Les études sur l’embryon fœtal avec l’ospémifène n’ont révélé aucun effet tératogène. Dans l’étude sur la reproduction sur deux générations de rats Han Wistar, l’ospémifène n’a pas induit d’effets indésirables chez la première génération filiale (F1), même à la dose la plus élevée testée (0,25 mg/kg/jour). Toutefois, des études sur la plage de doses ont révélé que des doses d’ospémifène de 1 mg/kg/jour ou plus causaient une déficience grave du gain de poids corporel de la mère, des décès de mères à l’accouchement, une augmentation des pertes post-implantation et des décès de nouveau-nés de rats. Cette toxicité pour la reproduction peut s’expliquer en partie par la réduction sévère observée du gain de poids corporel, mais il est probable que les propriétés hormonales de l’ospémifène ont joué un rôle dans l’incapacité de procéder à un accouchement normal.

Dans le lait, l’ospémifène a été détecté chez deux des trois animaux du groupe de 0,05 mg/kg/jour (6,2 ou 7,7 ng/ml, 7,0 en moyenne) et chez trois des trois animaux du groupe de 0,25 mg/kg/jour (15,1 à 37,2 ng/ml, 24,0 en moyenne). Comparativement à la concentration moyenne humaine d’ospémifène dans le plasma (654 ng/ml) à des doses cliniques à l’état stable, l’exposition chez les mères était faible.

Le profil pharmacocinétique non clinique et toxicologique de l’ospémifène a été caractérisé adéquatement dans des études non cliniques à l’appui de l’indication clinique proposée. Aucune autre étude non clinique n’est jugée nécessaire pour appuyer l’approbation.

Pour de plus amples renseignements, consulter la monographie de produit d’Osphena approuvée par Santé Canada et accessible par l’intermédiaire de la Base de données sur les produits pharmaceutiques.

 

 

7.3 Motifs d'ordre qualitatif

 

L’information soumise sur les caractéristiques chimiques et la fabrication d’Osphena montre que la substance médicamenteuse et le produit médicamenteux peuvent être fabriqués de façon à répondre systématiquement aux spécifications approuvées. Des études appropriées au développement et à la validation ont été menées, et des contrôles adéquats sont en place pour les procédés commerciaux. Les modifications apportées au procédé de fabrication et à la formulation effectuées tout au long du développement du produit médicamenteux ont été examinées et jugées acceptables. D’après les données sur la stabilité soumises, la durée de conservation proposée est jugée acceptable lorsque le produit est entreposé à la température ambiante (entre 15 °C et 30 °C).

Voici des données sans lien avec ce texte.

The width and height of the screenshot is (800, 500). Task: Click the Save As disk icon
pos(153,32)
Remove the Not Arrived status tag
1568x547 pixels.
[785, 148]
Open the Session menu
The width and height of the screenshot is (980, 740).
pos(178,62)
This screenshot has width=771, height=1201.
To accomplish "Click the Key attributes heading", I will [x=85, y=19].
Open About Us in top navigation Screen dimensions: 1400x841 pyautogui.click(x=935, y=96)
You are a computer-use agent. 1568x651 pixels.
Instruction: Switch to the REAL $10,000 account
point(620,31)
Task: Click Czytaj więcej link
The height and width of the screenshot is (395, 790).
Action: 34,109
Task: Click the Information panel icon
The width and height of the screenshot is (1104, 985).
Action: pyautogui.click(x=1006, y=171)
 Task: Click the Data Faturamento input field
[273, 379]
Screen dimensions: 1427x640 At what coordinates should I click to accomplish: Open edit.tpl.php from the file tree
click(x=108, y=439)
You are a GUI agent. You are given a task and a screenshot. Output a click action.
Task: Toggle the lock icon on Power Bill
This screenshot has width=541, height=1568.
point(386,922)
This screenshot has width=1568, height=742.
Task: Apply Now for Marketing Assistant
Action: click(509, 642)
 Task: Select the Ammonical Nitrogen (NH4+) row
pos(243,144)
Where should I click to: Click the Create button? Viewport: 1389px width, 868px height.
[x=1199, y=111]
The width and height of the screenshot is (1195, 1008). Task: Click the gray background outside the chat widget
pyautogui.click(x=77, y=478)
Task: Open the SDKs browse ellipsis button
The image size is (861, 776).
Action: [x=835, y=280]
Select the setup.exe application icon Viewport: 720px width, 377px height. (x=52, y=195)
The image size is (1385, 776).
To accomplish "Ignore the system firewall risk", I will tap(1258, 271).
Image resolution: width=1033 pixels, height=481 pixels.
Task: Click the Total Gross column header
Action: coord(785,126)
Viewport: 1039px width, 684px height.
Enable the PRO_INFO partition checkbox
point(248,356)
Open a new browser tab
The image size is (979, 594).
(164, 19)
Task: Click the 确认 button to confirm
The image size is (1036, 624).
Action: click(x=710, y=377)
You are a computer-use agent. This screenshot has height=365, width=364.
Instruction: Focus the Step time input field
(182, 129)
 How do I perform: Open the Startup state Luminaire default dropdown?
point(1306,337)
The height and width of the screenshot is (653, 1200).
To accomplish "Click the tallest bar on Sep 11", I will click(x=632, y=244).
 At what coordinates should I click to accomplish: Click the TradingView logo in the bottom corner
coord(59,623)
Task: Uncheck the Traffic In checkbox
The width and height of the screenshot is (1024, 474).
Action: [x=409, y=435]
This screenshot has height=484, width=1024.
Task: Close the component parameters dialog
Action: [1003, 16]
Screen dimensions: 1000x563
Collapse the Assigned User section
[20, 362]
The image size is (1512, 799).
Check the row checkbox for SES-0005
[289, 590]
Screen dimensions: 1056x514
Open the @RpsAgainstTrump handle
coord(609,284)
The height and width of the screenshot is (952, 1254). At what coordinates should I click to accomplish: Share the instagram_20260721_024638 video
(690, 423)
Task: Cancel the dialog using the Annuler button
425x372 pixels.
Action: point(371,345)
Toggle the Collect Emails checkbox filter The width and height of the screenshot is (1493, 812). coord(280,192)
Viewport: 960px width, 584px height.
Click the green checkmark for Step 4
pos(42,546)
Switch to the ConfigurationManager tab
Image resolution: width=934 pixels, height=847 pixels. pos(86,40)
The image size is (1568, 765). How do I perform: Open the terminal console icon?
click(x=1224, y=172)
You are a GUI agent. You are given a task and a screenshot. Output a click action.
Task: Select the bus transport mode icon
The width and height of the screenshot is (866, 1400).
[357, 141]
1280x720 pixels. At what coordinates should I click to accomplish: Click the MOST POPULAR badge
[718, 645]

On estime que les limites proposées concernant les impuretés liées au médicament ont été raisonnablement qualifiées (c’est-à-dire qu’elles se situent dans les limites établies par l’International Council for Harmonisation et/ou qu’elles sont qualifiées à partir d’études toxicologiques.)

Toutes les installations participant à la production sont conformes aux bonnes pratiques de fabrication.

Aucun des ingrédients non médicinaux (excipients, décrits précédemment) présents dans le produit médicamenteux n’est interdit par le Règlement sur les aliments et drogues.